取り組む内容 →
原文の「かつて、注射剤製造を担当し、無菌操作をしていた。」を含む箇所から始め、「もむしろ、微生物数が増える。」で終わる部分を書き写しなさい。その際、「クリーンルーム」を「無菌室」に書き換えること。

原文 →
新型インフルエンザ
もしも、毎冬。
今と同じくらい、日本全体が、感染防止に意を注いでいたら・・・。
”自分は既に保菌者かもしれない”と想っていれば、ほぼ的確な行動をとれる。
”自分は清潔”と思い込んでいるから、過剰反応も、感染リスクを増すような不適切な行動も、おきるんじゃなかろうか。
かつて、注射剤製造を担当し、無菌操作をしていた。
クリーンルームにおいては、自分こそが最大の汚染源。
どんなに健康な人間も、はっきりいって雑菌の巣だ。
手洗いだって、かなり入念に・・・アメリカCDCいわく、ハッピバースデーを2回歌う長さで・・・洗わないと、かえって細菌が浮き上がってきて、手洗いしないよりもむしろ、微生物数が増える。

抽出資料 →
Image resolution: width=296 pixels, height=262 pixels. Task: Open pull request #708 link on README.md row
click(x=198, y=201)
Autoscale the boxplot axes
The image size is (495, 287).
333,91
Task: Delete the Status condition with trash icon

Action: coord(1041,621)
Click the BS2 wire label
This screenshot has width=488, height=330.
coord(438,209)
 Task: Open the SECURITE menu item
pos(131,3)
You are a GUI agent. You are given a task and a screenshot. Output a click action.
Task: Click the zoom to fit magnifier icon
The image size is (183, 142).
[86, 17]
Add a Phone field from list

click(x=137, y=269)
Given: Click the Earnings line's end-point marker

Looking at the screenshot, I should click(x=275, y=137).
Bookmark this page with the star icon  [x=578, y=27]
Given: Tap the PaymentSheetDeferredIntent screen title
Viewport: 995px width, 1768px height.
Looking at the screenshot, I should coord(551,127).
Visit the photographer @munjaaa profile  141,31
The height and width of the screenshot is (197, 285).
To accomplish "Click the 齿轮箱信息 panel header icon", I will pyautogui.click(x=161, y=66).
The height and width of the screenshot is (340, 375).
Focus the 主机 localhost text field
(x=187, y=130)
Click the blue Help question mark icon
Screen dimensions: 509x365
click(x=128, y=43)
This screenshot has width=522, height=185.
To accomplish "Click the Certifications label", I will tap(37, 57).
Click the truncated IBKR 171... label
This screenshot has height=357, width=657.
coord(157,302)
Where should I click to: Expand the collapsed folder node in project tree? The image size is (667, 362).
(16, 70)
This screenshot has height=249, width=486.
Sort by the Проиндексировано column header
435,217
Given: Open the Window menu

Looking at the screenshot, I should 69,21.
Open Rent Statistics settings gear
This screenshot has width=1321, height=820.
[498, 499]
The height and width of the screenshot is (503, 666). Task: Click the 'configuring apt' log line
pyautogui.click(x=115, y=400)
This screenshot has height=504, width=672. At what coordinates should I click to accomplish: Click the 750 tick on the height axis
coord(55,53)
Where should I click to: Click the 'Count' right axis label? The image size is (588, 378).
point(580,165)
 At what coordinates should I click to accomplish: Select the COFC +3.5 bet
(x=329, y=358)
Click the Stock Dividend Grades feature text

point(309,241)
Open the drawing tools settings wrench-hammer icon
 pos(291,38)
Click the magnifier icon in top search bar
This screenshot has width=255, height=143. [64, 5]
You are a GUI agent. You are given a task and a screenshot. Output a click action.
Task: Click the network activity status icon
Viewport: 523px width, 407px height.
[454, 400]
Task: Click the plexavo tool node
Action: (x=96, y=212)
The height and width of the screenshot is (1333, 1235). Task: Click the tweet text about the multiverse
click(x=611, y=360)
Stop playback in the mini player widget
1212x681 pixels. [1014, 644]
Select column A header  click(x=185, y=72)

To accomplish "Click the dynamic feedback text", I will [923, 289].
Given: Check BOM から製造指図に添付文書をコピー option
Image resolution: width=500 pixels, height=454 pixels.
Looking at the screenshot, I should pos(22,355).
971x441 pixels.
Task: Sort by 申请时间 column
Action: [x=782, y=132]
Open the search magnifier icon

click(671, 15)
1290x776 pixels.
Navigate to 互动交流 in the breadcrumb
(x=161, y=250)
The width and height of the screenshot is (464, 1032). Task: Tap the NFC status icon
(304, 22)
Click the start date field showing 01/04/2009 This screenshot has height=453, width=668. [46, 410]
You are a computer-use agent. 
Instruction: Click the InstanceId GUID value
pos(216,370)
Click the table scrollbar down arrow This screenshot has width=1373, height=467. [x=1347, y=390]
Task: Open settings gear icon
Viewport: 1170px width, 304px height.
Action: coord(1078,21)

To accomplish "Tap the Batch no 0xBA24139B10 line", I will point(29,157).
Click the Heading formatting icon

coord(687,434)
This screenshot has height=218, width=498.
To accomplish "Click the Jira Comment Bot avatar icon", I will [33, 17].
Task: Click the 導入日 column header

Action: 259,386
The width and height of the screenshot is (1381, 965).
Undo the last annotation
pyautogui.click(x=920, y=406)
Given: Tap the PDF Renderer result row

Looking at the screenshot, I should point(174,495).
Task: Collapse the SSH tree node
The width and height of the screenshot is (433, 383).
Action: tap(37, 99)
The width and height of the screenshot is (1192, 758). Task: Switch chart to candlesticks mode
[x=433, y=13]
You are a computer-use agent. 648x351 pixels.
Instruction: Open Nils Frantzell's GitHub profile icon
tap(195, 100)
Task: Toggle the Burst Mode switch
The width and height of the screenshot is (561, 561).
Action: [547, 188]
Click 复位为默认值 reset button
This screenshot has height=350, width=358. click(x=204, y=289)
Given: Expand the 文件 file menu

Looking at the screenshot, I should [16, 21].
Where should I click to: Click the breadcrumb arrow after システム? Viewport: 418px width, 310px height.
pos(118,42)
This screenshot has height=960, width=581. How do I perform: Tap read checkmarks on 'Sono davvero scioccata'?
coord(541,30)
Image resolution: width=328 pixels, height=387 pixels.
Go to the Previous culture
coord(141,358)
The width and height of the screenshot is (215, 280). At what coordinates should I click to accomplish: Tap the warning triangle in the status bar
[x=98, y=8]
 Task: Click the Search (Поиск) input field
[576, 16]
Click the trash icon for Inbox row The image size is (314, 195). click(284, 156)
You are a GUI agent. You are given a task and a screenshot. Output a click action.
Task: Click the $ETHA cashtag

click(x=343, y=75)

課題の解答 →
かつて、注射剤製造を担当し、無菌操作をしていた。
無菌室においては、自分こそが最大の汚染源。
どんなに健康な人間も、はっきりいって雑菌の巣だ。
手洗いだって、かなり入念に・・・アメリカCDCいわく、ハッピバースデーを2回歌う長さで・・・洗わないと、かえって細菌が浮き上がってきて、手洗いしないよりもむしろ、微生物数が増える。